▶ PROBLEM DESCRIPTION: The required answer is an exact copy of the records below, without pictures.

** Opening RECORDED DATA block **

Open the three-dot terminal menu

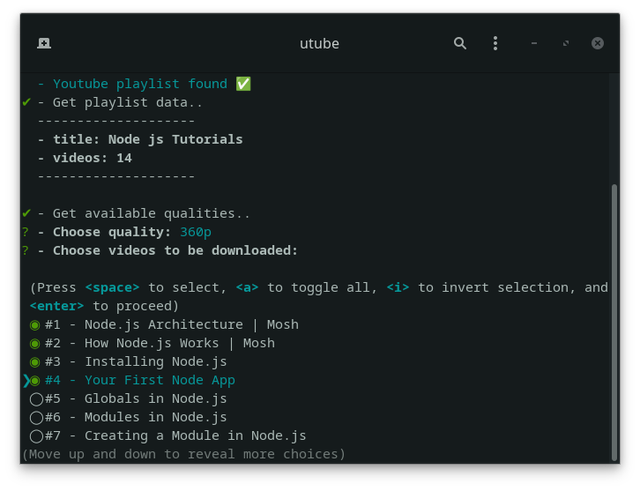click(x=495, y=43)
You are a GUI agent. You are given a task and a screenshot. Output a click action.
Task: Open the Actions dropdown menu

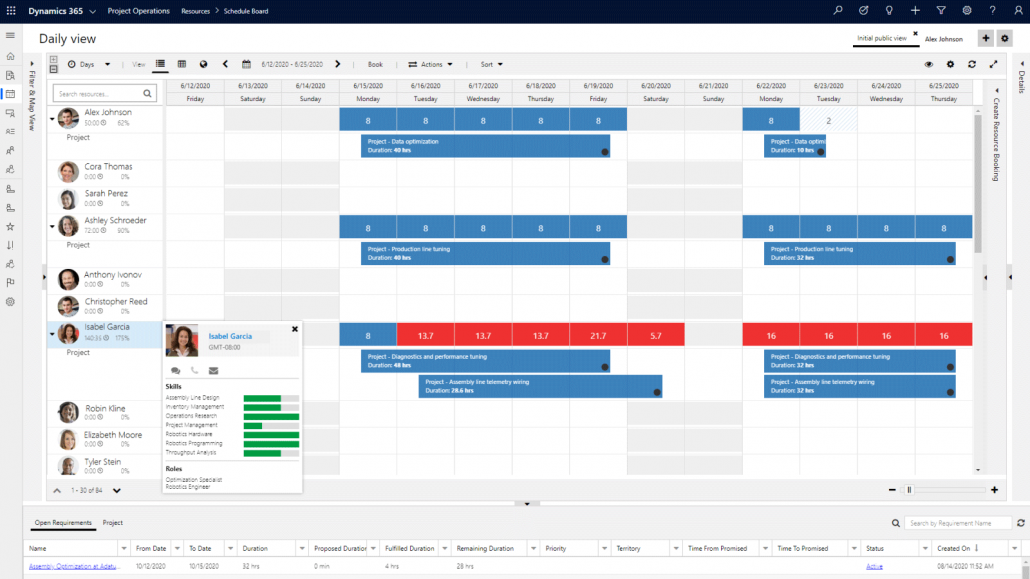point(430,64)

** Closing RECORDED DATA block **

▶ TASK RESPONSE:
Open the three-dot terminal menu

click(x=495, y=43)
You are a GUI agent. You are given a task and a screenshot. Output a click action.
Task: Open the Actions dropdown menu

point(430,64)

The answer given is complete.